> _WHAT TO PRODUCE_
In the literature review below, print the passage that starts at "McCombs who is" and ends after "in the media.".

BEGIN TEXT PASSAGE

LITERATURE REVIEW ON WOMEN LIBERATION STEREOTYPED COVERAGE AND REPORTING IN NIGERIA: A STUDY OF THE NATION AND VANGUARD NEWSPAPERS
LITERATURE REVIEW
2.0 INTRODUCTION
This chapter deals with review of
existing literary materials that relate to the research work. The review is
divided into theoretical, conceptual and empirical reviews.
2.1 THEORETICAL
FRAME WORK
This study is anchored on the Agenda
setting and the gate keeping theories of the mass media. These are social
philosophies which seek to explain the relationship between the press and the
society.
2.1.1 AGENDA – SETTING THEORY BY MCCOMB, AND SHAW
(1972/1973)
This theory predetermines what issues
are considered important in the society. The theory explains the ability of the
media to influence the relevance of events and issues in the views of the
public. Donald L. Shaw (1973) once described that the press may not be
successful in telling us what to think, but they are stunningly successful in
telling us what to think about. According to Defleur and Melvin (1963), “There
is a close relationship between the manner in which the press presents issues
and the order of importance assigned to those issues by those exposed to the
news”.
McCombs who is regarded as the
originator of the agenda-setting is credited with saying that the press is
responsible for the pictures of events in our hearts. Invariably, McCombs and
Shaw (1973:78) in their subsequent study agreed that the topics given the most
coverage by the media are likely to be the topic the audience identifies as the
most pressing issues of the day. Thus, the preposition with regards to the
agenda-setting theory is that, the fact which the public know about issues are
those which the press present to them as well as the significance with which
they ascribe to the same issues in the media.
Tan jong Enoh (1986) support this
assertion by saying that: “the extent to which the media attends to certain
issues can determine the degree to which the public attaches importance to
those issues”.

END TEXT PASSAGE
BEGIN DATASET RECORDS

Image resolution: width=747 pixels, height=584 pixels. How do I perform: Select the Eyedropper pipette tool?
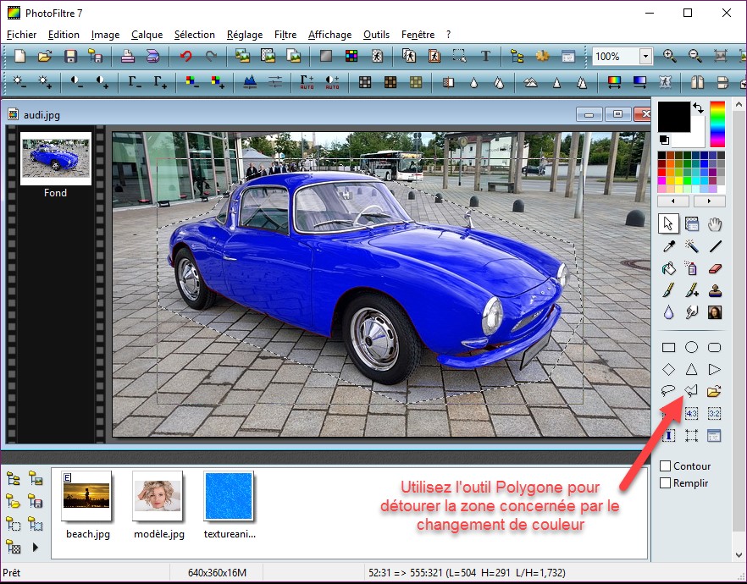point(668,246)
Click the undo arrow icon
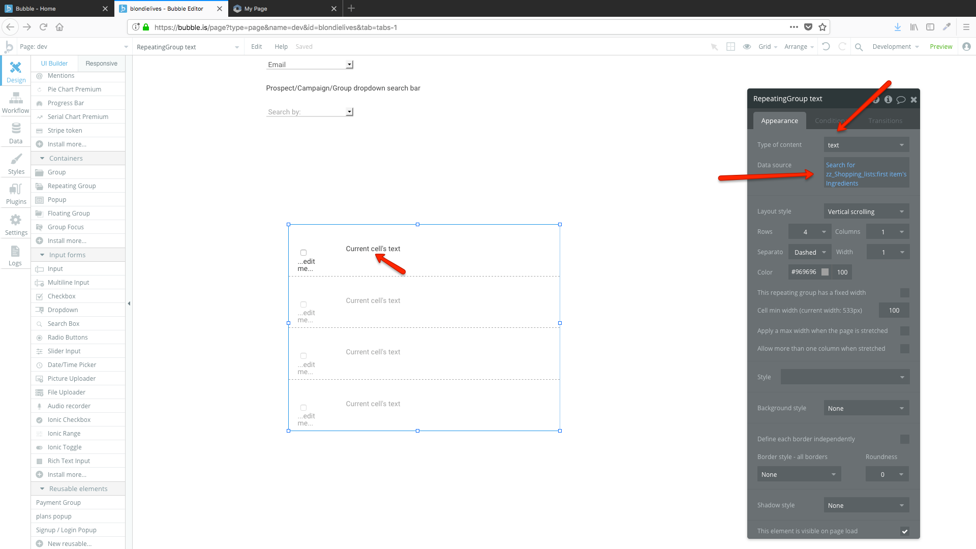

END DATASET RECORDS
BEGIN DATASET RECORDS

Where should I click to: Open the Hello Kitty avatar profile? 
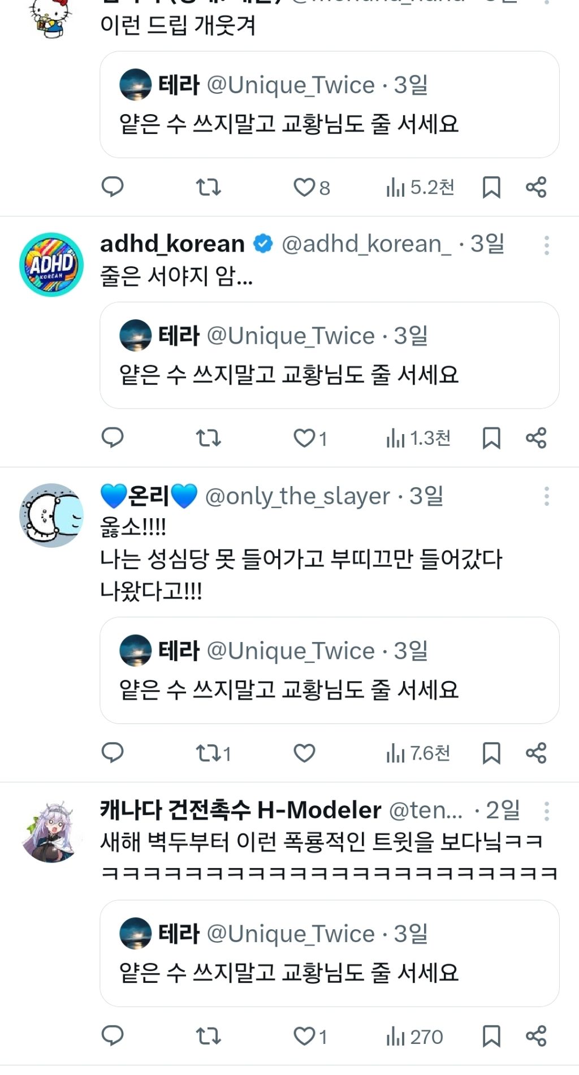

END DATASET RECORDS

> _SOLUTION TO THIS TASK_
McCombs who is regarded as the
originator of the agenda-setting is credited with saying that the press is
responsible for the pictures of events in our hearts. Invariably, McCombs and
Shaw (1973:78) in their subsequent study agreed that the topics given the most
coverage by the media are likely to be the topic the audience identifies as the
most pressing issues of the day. Thus, the preposition with regards to the
agenda-setting theory is that, the fact which the public know about issues are
those which the press present to them as well as the significance with which
they ascribe to the same issues in the media.